### TASK STATEMENT
Locate every line below that contains the word "count" and copy it.

*** RECORDED DATA

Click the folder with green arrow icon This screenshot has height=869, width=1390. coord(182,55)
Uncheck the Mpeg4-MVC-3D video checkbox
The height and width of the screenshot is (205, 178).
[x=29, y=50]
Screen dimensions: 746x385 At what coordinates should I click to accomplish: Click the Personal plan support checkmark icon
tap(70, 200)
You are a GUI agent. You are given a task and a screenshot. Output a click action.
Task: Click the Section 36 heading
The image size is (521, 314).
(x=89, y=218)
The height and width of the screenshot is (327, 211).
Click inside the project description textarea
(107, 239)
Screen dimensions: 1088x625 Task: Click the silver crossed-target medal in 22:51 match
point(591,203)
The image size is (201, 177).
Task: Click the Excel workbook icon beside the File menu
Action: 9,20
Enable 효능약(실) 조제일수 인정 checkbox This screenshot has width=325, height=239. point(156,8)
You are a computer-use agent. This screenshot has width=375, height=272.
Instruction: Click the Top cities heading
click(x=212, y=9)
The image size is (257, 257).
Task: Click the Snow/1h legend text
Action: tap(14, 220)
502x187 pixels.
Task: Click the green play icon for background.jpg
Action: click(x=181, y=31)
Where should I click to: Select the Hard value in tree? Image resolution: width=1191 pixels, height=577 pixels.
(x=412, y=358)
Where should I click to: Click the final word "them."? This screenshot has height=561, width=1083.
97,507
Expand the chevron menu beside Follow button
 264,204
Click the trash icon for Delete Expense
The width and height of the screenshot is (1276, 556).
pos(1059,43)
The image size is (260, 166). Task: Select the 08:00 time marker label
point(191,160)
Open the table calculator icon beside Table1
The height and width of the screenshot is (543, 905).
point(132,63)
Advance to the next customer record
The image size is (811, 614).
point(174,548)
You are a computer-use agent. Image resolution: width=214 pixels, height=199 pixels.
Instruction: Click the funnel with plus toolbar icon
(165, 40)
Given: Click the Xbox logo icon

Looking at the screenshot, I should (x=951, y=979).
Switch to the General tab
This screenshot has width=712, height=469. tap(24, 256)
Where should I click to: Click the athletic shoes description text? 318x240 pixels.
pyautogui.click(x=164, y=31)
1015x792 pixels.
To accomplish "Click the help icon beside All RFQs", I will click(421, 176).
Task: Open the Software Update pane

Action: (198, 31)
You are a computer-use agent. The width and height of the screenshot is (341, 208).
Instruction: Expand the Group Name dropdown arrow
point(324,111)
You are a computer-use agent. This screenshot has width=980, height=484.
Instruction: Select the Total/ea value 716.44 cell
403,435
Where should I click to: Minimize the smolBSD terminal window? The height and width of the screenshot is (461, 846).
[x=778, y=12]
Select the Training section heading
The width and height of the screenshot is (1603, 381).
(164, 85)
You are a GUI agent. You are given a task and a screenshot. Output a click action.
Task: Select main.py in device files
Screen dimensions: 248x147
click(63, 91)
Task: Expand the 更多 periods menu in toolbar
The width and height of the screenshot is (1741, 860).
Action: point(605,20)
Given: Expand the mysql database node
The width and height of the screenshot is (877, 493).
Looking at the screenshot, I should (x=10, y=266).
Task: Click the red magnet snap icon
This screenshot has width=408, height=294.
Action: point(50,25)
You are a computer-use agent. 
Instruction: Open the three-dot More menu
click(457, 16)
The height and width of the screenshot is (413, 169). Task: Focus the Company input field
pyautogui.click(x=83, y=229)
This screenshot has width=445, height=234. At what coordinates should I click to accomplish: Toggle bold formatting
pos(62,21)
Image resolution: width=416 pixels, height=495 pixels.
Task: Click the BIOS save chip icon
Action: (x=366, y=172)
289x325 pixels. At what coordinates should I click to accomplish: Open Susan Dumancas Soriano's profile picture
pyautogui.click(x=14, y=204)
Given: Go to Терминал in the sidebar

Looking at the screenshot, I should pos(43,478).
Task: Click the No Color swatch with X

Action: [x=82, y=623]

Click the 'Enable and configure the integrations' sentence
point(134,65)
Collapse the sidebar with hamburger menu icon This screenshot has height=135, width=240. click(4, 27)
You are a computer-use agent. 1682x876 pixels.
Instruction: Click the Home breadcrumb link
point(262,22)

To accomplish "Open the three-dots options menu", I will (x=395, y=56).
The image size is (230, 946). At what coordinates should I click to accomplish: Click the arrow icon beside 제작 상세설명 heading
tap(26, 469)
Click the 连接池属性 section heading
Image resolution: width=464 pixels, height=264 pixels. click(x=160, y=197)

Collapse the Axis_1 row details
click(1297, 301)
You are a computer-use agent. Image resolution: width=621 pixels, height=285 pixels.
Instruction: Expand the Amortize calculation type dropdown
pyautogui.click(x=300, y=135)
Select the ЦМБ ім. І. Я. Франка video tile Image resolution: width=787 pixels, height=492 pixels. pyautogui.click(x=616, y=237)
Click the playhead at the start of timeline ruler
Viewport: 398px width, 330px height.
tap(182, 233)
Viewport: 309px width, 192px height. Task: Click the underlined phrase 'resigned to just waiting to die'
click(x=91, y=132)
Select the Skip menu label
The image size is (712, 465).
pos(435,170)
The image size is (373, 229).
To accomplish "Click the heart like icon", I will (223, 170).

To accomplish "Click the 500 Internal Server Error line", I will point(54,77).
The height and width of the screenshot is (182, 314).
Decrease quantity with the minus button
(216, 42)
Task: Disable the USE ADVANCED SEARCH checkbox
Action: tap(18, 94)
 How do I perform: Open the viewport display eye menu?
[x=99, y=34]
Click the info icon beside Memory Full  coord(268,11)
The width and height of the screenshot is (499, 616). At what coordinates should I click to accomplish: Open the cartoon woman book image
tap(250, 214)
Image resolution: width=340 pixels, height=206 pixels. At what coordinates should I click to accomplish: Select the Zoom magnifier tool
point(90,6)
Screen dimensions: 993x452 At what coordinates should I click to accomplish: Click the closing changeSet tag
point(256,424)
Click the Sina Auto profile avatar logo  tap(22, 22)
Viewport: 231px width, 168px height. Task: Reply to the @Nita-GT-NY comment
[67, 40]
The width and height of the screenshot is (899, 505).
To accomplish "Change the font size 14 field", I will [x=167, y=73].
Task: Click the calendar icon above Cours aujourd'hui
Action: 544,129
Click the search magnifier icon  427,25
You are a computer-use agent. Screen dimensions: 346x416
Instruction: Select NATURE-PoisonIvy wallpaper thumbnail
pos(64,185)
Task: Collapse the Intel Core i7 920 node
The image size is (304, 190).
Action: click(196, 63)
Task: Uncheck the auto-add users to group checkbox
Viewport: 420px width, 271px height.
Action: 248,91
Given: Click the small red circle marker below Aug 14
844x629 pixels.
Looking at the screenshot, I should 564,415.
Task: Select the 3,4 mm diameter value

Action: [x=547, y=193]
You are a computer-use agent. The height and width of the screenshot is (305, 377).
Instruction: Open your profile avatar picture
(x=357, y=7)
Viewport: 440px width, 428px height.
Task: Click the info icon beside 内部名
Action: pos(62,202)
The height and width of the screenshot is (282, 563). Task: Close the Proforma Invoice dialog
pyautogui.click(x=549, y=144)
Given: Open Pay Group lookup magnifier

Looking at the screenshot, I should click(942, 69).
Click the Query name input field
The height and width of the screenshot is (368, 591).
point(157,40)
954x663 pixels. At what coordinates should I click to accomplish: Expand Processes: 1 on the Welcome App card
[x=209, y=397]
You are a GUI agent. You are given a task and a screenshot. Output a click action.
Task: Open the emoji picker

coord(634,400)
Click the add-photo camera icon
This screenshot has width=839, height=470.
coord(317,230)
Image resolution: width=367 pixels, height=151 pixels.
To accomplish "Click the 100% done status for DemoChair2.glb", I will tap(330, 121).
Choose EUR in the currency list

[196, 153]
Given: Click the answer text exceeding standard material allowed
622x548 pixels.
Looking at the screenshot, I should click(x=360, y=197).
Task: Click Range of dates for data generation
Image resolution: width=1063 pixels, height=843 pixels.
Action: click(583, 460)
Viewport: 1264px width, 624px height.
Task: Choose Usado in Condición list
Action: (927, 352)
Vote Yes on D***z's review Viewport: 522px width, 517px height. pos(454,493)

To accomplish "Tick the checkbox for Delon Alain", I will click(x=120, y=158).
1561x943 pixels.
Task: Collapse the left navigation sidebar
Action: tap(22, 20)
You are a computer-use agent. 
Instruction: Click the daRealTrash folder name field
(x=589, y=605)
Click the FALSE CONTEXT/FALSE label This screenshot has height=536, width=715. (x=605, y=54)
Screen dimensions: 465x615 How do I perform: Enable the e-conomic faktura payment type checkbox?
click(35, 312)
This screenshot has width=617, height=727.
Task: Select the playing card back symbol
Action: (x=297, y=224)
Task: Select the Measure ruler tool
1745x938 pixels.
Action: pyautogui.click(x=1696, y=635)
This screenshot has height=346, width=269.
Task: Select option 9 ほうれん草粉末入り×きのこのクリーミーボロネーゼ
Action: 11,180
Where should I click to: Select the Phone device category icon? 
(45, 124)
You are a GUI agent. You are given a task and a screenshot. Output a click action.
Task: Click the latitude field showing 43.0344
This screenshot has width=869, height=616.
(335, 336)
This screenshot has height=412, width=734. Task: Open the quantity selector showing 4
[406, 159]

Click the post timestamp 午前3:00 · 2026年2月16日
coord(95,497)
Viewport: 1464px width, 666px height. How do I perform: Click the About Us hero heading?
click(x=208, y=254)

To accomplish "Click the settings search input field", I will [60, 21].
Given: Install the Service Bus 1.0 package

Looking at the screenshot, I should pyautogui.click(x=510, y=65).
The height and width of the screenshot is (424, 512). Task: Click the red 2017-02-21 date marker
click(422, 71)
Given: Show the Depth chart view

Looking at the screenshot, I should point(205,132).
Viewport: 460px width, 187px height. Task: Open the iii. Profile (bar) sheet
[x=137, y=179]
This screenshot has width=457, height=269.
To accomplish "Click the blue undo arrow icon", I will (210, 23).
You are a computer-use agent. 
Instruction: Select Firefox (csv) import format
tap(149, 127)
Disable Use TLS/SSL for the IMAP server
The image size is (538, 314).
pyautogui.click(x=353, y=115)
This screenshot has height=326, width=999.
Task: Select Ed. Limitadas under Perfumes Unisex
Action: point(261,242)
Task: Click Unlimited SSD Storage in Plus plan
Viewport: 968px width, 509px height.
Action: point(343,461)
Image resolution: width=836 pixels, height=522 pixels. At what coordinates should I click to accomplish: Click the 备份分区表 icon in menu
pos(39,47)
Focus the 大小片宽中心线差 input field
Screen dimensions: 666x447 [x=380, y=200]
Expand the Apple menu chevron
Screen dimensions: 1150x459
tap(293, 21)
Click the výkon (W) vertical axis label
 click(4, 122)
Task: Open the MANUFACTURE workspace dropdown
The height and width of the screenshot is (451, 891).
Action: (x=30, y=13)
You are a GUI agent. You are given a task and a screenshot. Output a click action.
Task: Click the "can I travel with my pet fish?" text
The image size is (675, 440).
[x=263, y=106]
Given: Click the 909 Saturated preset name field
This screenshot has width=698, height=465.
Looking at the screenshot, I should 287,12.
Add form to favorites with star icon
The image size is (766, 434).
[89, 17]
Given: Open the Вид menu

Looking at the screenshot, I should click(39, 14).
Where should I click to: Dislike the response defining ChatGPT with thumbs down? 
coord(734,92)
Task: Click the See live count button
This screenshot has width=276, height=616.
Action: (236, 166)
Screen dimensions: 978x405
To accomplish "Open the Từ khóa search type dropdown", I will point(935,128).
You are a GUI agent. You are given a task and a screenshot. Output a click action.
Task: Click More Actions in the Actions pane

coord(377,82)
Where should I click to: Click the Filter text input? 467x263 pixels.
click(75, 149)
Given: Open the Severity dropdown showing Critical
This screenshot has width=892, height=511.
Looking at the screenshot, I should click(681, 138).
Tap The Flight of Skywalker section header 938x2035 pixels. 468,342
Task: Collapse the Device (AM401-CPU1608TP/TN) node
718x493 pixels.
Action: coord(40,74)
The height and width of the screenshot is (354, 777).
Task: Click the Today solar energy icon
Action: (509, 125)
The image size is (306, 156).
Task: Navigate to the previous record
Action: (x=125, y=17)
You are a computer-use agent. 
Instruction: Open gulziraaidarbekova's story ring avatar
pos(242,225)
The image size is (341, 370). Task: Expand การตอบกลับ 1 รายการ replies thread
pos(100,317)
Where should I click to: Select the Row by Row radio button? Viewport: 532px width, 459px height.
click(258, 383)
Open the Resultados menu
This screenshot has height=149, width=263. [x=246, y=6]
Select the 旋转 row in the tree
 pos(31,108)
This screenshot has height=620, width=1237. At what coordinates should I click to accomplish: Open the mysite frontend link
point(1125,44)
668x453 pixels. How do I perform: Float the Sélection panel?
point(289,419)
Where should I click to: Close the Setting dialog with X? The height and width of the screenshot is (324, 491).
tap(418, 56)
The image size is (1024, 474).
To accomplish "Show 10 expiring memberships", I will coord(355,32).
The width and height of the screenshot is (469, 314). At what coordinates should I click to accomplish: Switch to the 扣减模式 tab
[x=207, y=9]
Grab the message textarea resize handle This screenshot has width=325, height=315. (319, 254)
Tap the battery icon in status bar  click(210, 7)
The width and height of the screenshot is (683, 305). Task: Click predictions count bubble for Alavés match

******

### RESULT OF THIS TASK
Task: Click the See live count button
The width and height of the screenshot is (683, 305). Task: Click predictions count bubble for Alavés match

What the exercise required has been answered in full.